As we’ve noted here before, in the current year the (away from home, outside London) rate is already £492 short thanks to this problem – and we thought that it would end up £1,154 short this coming September.
But that was based on March 2022 OBR projections for RPIX (RPI without mortgage payments) of inflation at 9.2 percent, versus the DfE prediction figure of 2.3 percent. This morning the National Institute of Economic and Social Research (NIESR) predicts that RPI will hit 17.7 percent in Q4 this year.
RPIX may well be even higher than RPI – but if it was at 17.7 percent, that would enlarge the forecast inflation error significantly – leaving students on the maximum maintenance loan £2,040 worse off than they should be. The figure is £2,656 for students away from home in London, and £1,713 for those at home:
And remember – to deal with Problem #1 above, we would also need to add at least £1,000 to those figures.
The nations have similar problems (I have no idea how on earth any NI domiciled student on a low income will live if they’re studying in London, for example), the figures above apply to Disabled Students Allowances in England too, and this should also remind us how spectacularly inadequate the home office’s living costs estimate for international students is (it has applied a less than 1 percent uplift to the amount required to be held in the bank on entry).

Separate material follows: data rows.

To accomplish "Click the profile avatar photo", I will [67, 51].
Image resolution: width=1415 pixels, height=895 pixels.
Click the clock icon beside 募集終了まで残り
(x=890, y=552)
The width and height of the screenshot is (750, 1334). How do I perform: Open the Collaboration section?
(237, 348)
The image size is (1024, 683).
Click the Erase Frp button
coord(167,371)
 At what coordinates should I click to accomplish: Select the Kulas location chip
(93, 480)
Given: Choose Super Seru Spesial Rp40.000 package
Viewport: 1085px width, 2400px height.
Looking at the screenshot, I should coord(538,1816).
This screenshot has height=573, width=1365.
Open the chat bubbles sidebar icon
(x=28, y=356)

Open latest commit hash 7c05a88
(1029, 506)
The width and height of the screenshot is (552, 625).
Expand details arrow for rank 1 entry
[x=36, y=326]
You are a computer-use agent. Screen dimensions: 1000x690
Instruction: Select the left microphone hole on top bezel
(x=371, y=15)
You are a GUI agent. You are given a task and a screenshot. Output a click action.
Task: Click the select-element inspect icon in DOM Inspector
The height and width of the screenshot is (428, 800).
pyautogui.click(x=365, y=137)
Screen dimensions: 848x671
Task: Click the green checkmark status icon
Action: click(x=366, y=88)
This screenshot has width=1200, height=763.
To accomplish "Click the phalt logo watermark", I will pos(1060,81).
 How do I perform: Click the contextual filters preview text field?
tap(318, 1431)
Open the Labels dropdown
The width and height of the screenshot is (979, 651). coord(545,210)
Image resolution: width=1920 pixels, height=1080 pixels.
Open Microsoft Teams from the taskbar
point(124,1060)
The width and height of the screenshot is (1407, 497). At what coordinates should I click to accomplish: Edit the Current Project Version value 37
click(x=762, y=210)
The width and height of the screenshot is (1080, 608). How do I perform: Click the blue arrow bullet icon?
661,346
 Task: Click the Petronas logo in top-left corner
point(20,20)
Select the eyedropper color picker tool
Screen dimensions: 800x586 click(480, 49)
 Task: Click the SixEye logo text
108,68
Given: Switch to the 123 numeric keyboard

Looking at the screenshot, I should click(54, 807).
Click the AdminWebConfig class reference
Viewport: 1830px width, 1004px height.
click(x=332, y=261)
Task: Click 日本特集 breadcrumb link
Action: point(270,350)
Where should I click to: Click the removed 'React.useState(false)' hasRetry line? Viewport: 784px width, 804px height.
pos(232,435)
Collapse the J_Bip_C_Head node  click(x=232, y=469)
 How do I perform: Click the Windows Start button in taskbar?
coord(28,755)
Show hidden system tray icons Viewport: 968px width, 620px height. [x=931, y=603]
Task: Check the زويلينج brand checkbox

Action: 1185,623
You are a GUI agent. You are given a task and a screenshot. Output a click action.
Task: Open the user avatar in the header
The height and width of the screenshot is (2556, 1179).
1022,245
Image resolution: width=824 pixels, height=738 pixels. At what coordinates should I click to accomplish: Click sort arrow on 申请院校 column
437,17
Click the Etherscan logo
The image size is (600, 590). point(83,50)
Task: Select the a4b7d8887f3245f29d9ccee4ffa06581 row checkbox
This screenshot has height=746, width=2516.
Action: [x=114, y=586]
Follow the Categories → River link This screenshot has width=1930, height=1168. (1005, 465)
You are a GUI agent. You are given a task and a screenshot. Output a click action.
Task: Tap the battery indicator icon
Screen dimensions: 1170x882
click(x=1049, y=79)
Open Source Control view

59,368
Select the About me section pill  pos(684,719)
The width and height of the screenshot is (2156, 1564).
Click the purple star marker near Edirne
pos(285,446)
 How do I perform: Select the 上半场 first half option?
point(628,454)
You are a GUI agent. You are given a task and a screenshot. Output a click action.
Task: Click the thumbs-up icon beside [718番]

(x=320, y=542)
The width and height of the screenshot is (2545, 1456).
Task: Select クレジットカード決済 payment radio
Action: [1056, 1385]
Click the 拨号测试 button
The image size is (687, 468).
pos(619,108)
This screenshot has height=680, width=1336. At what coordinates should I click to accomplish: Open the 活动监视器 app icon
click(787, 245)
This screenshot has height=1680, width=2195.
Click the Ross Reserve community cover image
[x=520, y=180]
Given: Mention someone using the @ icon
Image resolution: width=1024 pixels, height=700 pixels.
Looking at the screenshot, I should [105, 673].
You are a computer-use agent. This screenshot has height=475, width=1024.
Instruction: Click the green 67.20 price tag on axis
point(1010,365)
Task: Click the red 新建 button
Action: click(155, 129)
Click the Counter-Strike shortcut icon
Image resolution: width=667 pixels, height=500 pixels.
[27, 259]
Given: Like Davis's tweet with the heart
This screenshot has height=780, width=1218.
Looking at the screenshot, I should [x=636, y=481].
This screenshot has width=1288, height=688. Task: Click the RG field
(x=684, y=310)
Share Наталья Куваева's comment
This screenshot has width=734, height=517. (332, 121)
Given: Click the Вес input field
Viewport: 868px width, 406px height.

There’s no sign of anything coming from DfE, most bursary and scholarship packages aren’t being uprated for inflation at all, most universities seem to be applying inflationary increases to halls prices and both PG and international fees, and let alone the poorest – the chances of large swathes of the lower middle classes being able to parental-contribute what they were last year are zilch.
Things really are going to get very grim, very quickly. The contrast between the level of planning effort, public lobbying and observable detail to keep the show on the road in 2020 and now is astonishing, really.
There is, just as an aside, an interesting little quandary coming for DfE. Usually by roughly now we have the figures for the 2023/24 uplift. But if, as is usual, it applies the Q1 2024 prediction from last March, it’ll only uplift loans for 2023/24 by 1.8 percent. Surely to god it won’t get away with that?